This article was originally published in The Notebook. In August 2020, The Notebook became Chalkbeat Philadelphia.
A state Senate Education Committee hearing on Joseph Dworetzky’s nomination to fill the vacant fifth seat on the School Reform Commission will finally take place in Harrisburg next Wednesday, June 24, nearly three months after the nomination, presumably paving the way for a full Senate vote.
However, Gov. Rendell has recalled his other nomination – of current commissioner Heidi Ramirez – to be on the panel.
The governor’s policy chief, Donna Cooper, said that this doesn’t mean her seat is endangered.
Instead, Cooper said, after submitting her name along with Dworetzky’s on March 30, the governor’s office decided that since the law permits Ramirez to continue to serve until the governor replaces her, it would be wise to concentrate on ensuring the approval of other nominees to posts.
Ramirez was originally named by the governor in the fall of 2007 to fill the unexpired term of former SRC chair James Nevels.
“It is true that on March 30th we submitted her name absent the necessary papers for nomination,” Cooper wrote the Notebook in an email. “We then realized, however, that we have many nominations we need to get through and since she continues to serve her name was pulled back so we could focus on getting the nominees who are either new or do not continue to serve in front of the Senate.”
The recall of Ramirez’s name as a nominee was confirmed by an aide to Senate Education Committee chairman Sen. Jeffrey Piccola. Sen. Anthony Williams, a minority member of the committee, also said in an interview that Ramirez’s name is not before the body for consideration.
Led by Parents United for Public Education, some education activists nervous about Ramirez’s status have launched a campaign affirming their support of her for a full term.
Cooper did not directly respond to the question of when or if Ramirez’s name would be resubmitted to the Senate.
The governor leaves office in January, 2011; the SRC term Ramirez would fill is for four years.
At the same time, there is no indication that Dworetzky’s nomination will face clear sailing in the Republican-controlled body.
An attorney and former city solicitor, he has been involved in two major lawsuits involving education – one that for sure doesn’t put him on the favored list of powerful state Republicans.
In 2005, he represented the State Department of Education under Rendell in its effort to oust the Republican-dominated Board of Control that was running the troubled Chester-Upland school district. The state accused the Board of Control, among other things, of running up massive debt while failing miserably to educate children. State Senate Majority Leader Dominic Pileggi, who is from Chester, was a major power behind the Board of Control members who were ultimately replaced.

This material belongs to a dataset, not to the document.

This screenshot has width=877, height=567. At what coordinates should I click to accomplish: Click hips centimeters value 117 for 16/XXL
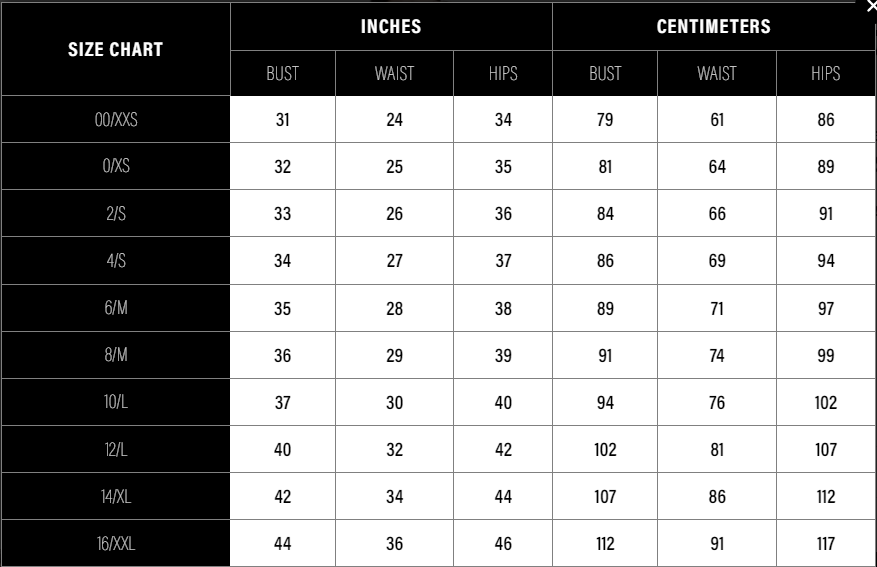[x=826, y=544]
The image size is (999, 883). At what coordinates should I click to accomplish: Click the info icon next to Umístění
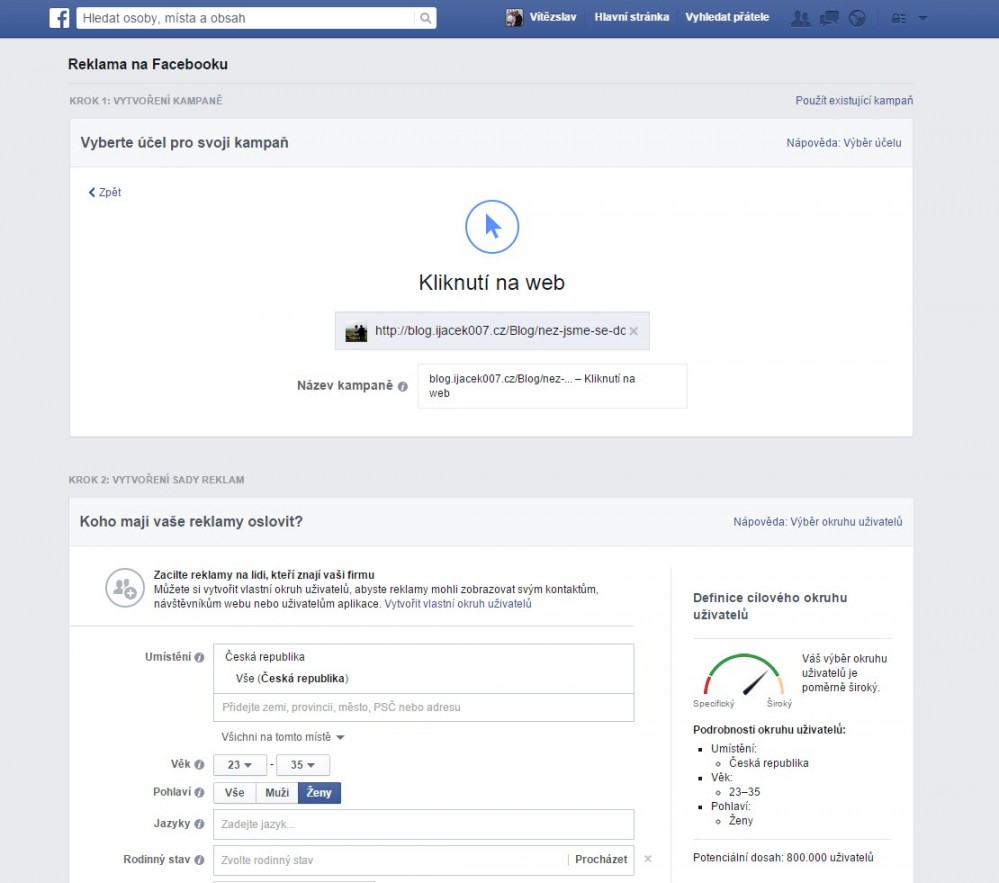tap(199, 658)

Also, in 1996 Dworetzky represented the city against the state – then controlled by Republicans as well – during a major turning point in the long-running Philadelphia school desegregation case.
The case, which originated some 40 years ago, had changed by that time from a push for desegregation to focus on whether schools educating mostly students of color were adequately funded and who was responsible.
As city solicitor, Dworetzky argued that the state was responsible and had shirked its constitutional responsibility to provide a “thorough and efficient” education to all Pennsylvania’s children, particularly the predominantly Black and Latino student population in Philadelphia. The case was part of the bitter battle over the funding of city schools that marked the late 1990s, and it helped lead to the state takeover in 2001 under Republican governors Tom Ridge and Mark Schweiker.
Now, Rendell and the Senate Republicans are in contentious, partisan negotiations over the 2010 state budget and the specifics of possible budget cuts and tax increases – Rendell wants to temporarily raise the income tax. Since former Commissioner Jim Gallagher stepped down in January, there has been no Republican representation on the SRC. Both Dworetzky and Ramirez are Democrats.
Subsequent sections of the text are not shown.